Prodigious comes as no surprise.
And what about when you throw in the occasional stinker?
Well, that’s outstanding. It’s like wearing a tie-dye cummerbund with a tuxedo. Puma is like matching her evening dress with her clydes. It’s hard to miss.
Brunson was largely absent from Game 1 of the playoffs against the 76ers on Saturday night.
He missed 18 of 26 shots. He missed five of six 3s. He also missed a technical free throw. But it wasn’t just his shooting that failed. He had five turnovers and had the ball picked clean twice. He had a tough night protecting someone.
“We have to go back to square one and get better,” Brunson said.
But here’s the problem. Branson has a habit of taking his own words literally. On the rare occasions this year when he hasn’t reached MVP level, he usually responds with the kind of ferocious, resilient bounce back that led to his unlikely rise as one of the league’s best players. It helps explain a lot of things.
Back to square one: Brunson had a rough game in the season opener against the Celtics at Madison Square Garden, going 6-of-21 shooting in a 108-104 loss, and was generally manhandled by Boston’s guards. I was disappointed. Two nights later in Atlanta, he hit a career-high eight threes as the Knicks continued their run by defeating the Hawks.

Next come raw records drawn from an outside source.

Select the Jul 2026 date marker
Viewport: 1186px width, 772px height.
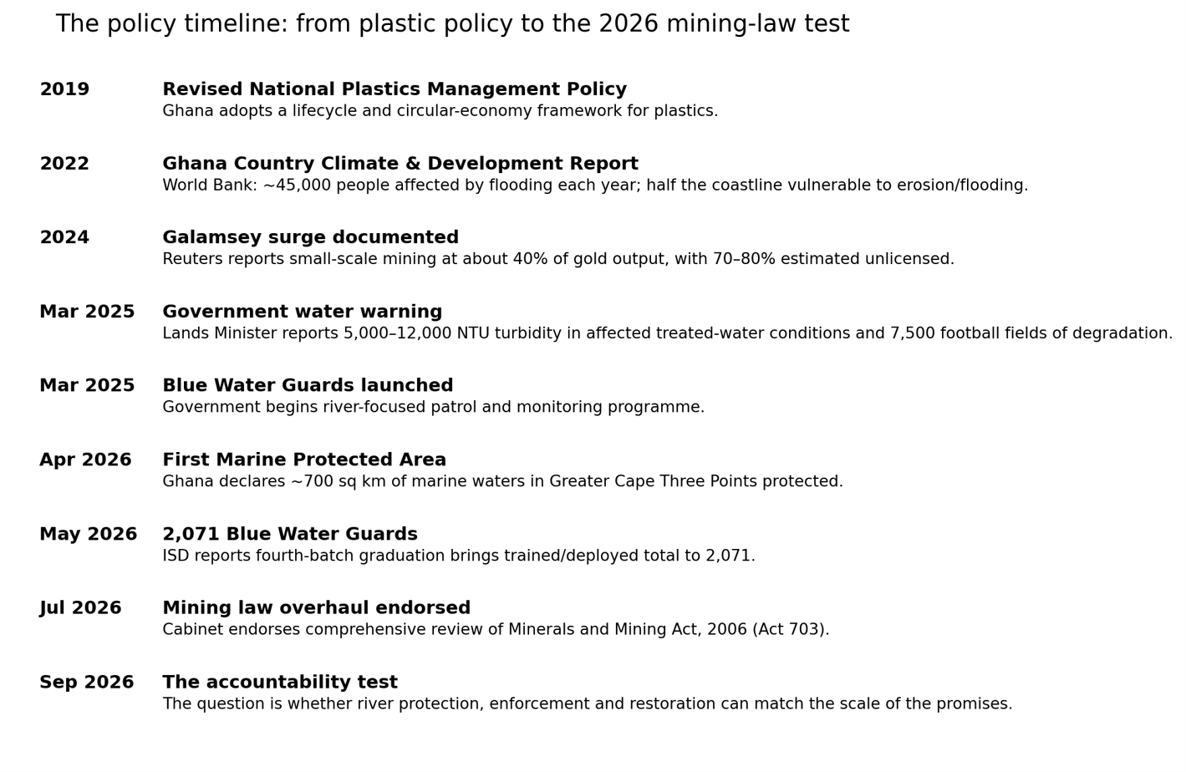pos(80,608)
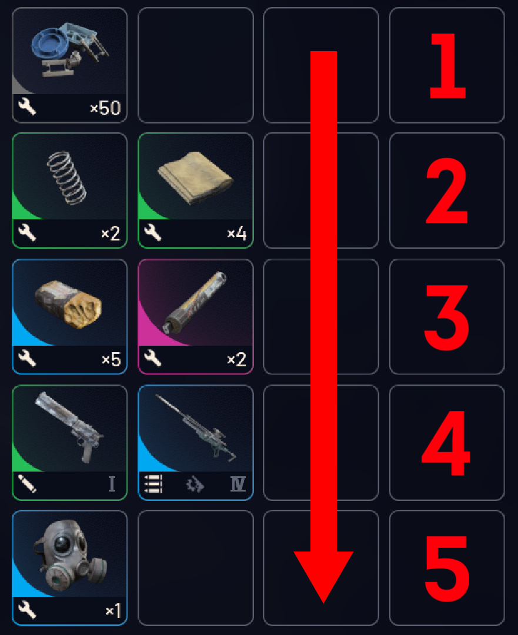Select the empty slot labeled 1
Viewport: 518px width, 635px height.
(x=447, y=65)
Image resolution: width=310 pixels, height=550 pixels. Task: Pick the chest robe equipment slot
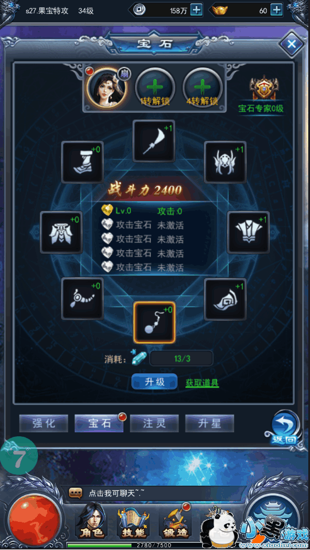[249, 232]
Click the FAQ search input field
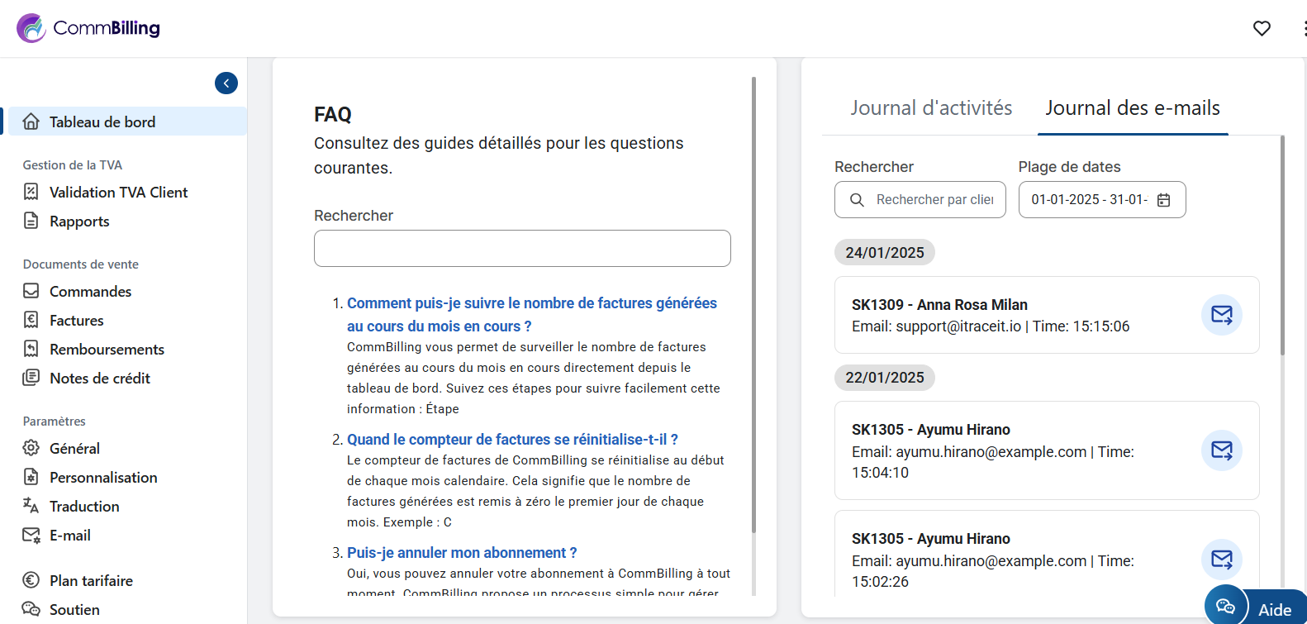This screenshot has height=624, width=1307. click(x=522, y=248)
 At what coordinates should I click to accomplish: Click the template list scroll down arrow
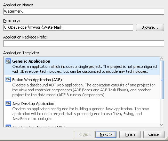click(x=162, y=125)
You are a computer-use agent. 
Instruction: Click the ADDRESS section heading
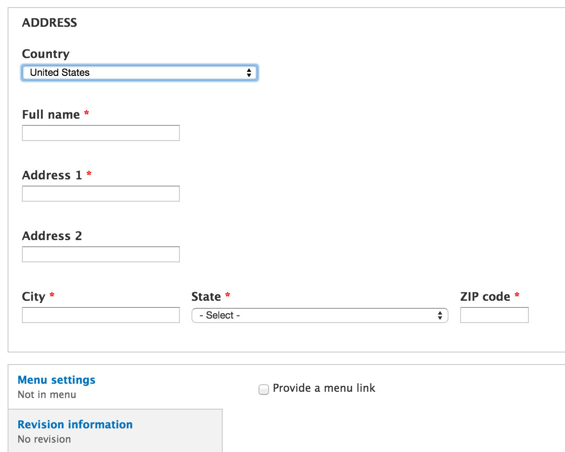50,22
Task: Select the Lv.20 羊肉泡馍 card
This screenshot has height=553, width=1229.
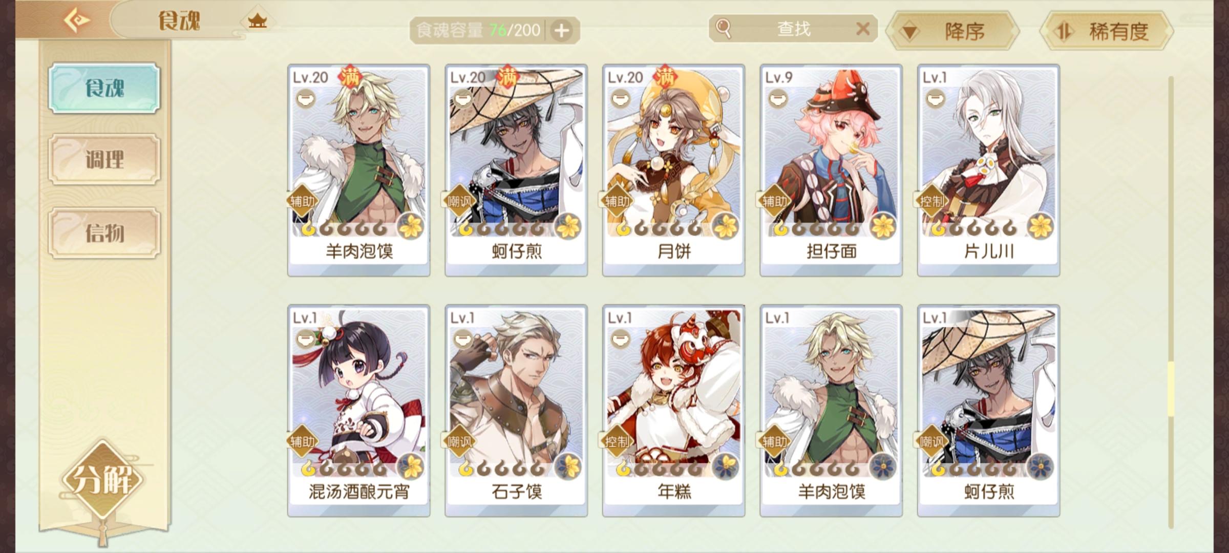Action: 358,170
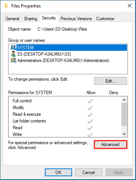Viewport: 136px width, 180px height.
Task: Click the folder icon in title bar
Action: click(x=6, y=6)
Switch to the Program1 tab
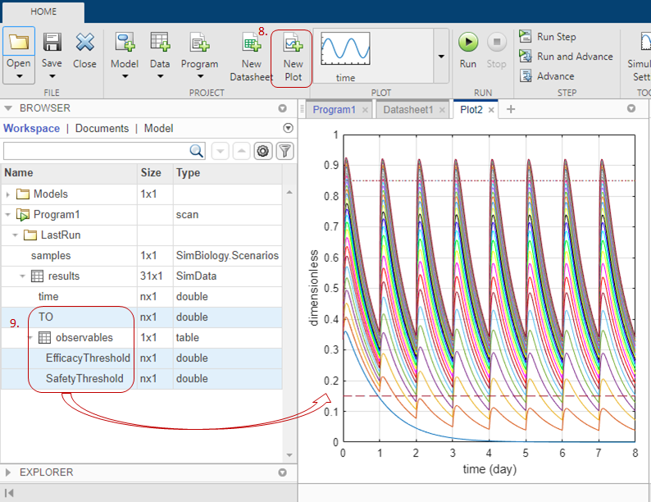 (x=334, y=109)
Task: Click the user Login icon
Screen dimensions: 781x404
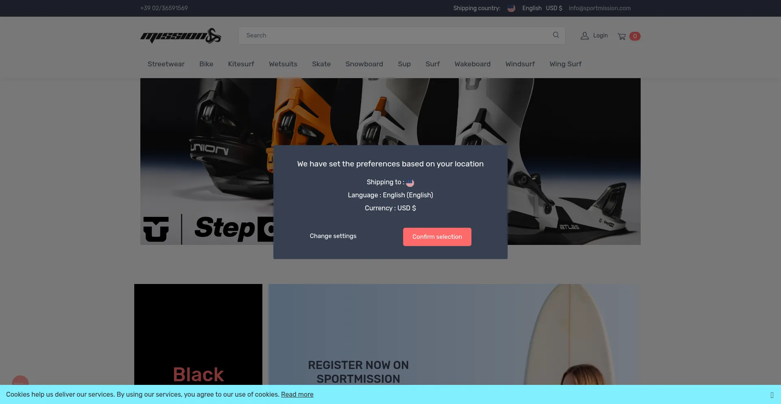Action: tap(585, 36)
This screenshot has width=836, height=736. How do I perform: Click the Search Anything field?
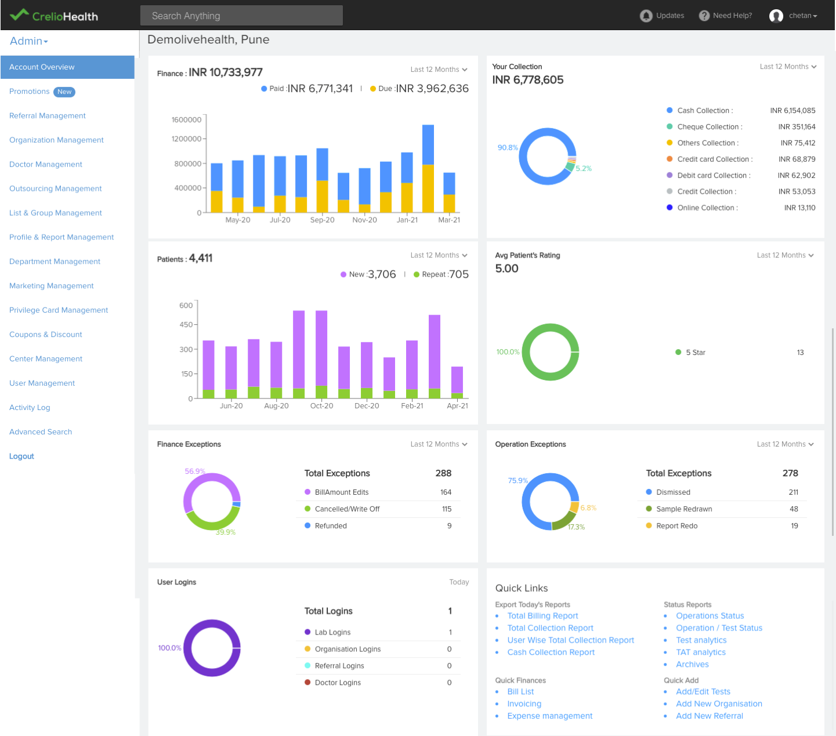coord(241,16)
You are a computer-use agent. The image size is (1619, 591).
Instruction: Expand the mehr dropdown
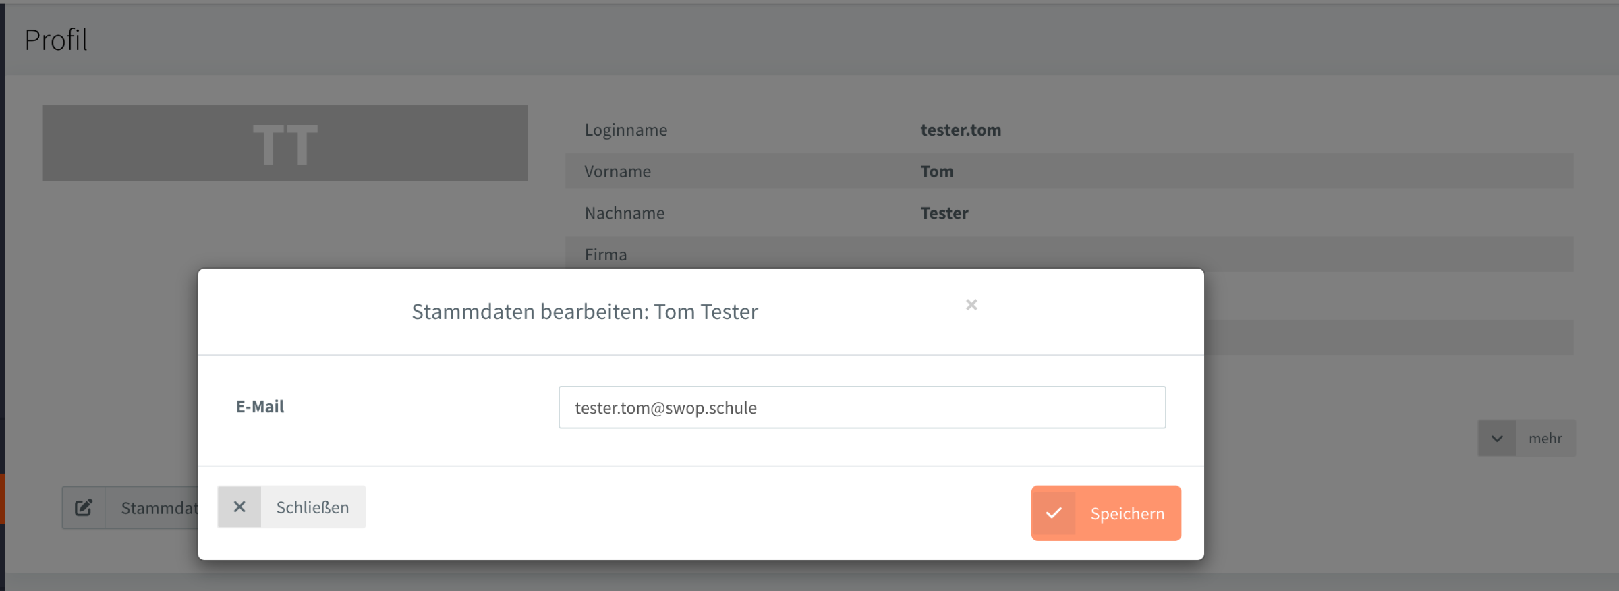click(x=1527, y=439)
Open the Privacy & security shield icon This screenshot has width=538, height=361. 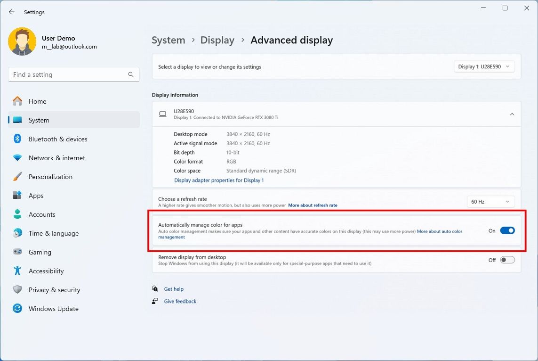pos(17,290)
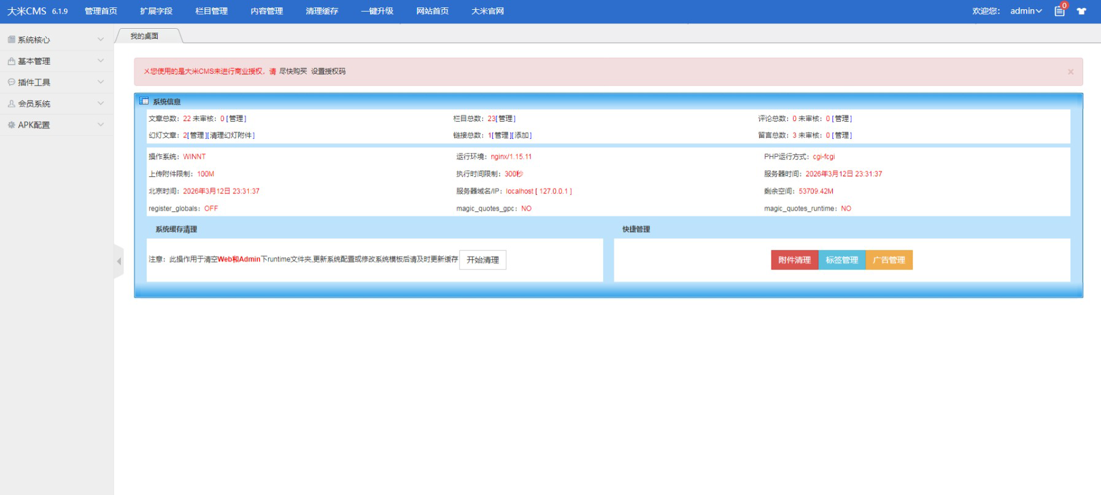Open the notification clipboard icon with badge
1101x495 pixels.
(1059, 11)
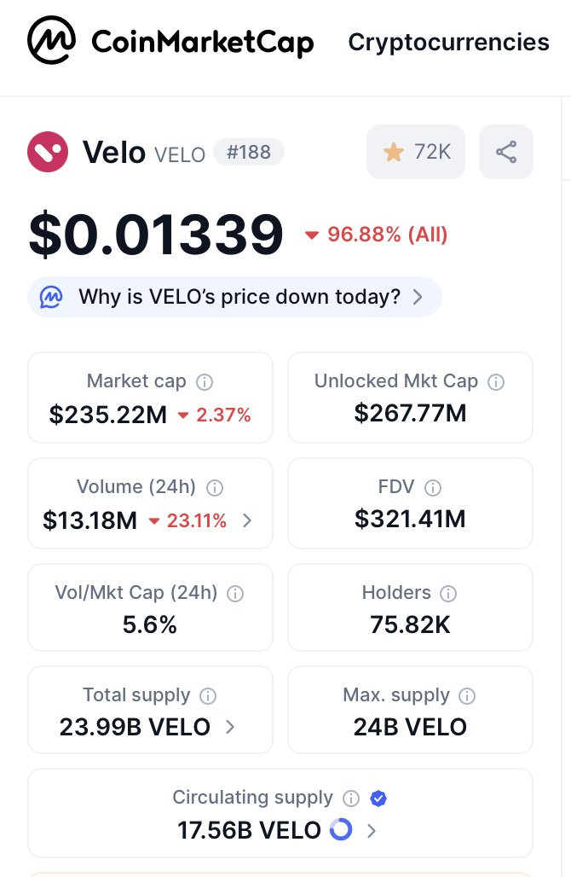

Two nights earlier, the Knicks lost a demoralizing game to the Jazz in Salt Lake City, where Brunson got into a scuffle, missed 13 shots and missed five free throws. But in Phoenix, against a full-fledged Suns team, Brunson helped lead the Knicks to their first win of the season. He scored 50 points (35 in the second half) on 9-of-3 shooting in a 139-122 win. ), added nine assists and five steals.
Kevin Durant later marveled at this. “This is his franchise.
And he’s going to be a Hall of Fame player by the end of his career as he’s playing there. ”
Oh, yes. Branson is nothing without resilience. And less than an hour after Game 1, he was already planning how to go about it for Game 2 at the Garden on Monday night.
“I give them a lot of credit,” Brunson said of the Sixers and the stop-Jalen game plan they executed almost perfectly. “I have to tell myself to get better and speed up and slow down a little bit. I have to give them a lot of credit, but while my teammates made big shots, I They made some key plays, but credit to them and they played well today.”
The Knicks are not, by and large, a team that needs to be informed regularly about how things are done. But it is their duty to work on Monday anyway. The Sixers came here stealing just one point at the Garden and came pretty close on Saturday.
And while it may have been encouraging to see that the Knicks could still win if Brunson showed a C-plus game, Philadelphia saw them take a step forward against the Knicks with Joel Embiid barely able to jump. I had to be encouraged. Cross the line on the court.

The Knicks’ chronic habit of wasting Game 1, a best-of-seven game at home, is well known. Before Saturday, they had lost their previous three championships (last year in Miami, 2021 in Atlanta, 2013 in Indiana) and their Throughout history, it has always – always – brought series down by doing so. .
Oddly enough, only twice in their history have they lost the second game at home after winning the first game, and those two were against Atlanta in the conference semifinals in 1971 and in 1970. It was against Los Angeles in the 2018 NBA Finals. They defeated the Hawks in five games and famously defeated the Lakers in seven games to win the series.
But such history is like a guy at a bar who can rattle off all the coincidences of the Kennedy and Lincoln assassinations after a couple of warm-up bourbons. Interesting, but not very relevant or useful information. For the Knicks, this is important. If they arrive in Philadelphia on Thursday with a 2-0 lead in this series, life will be much less complicated for them.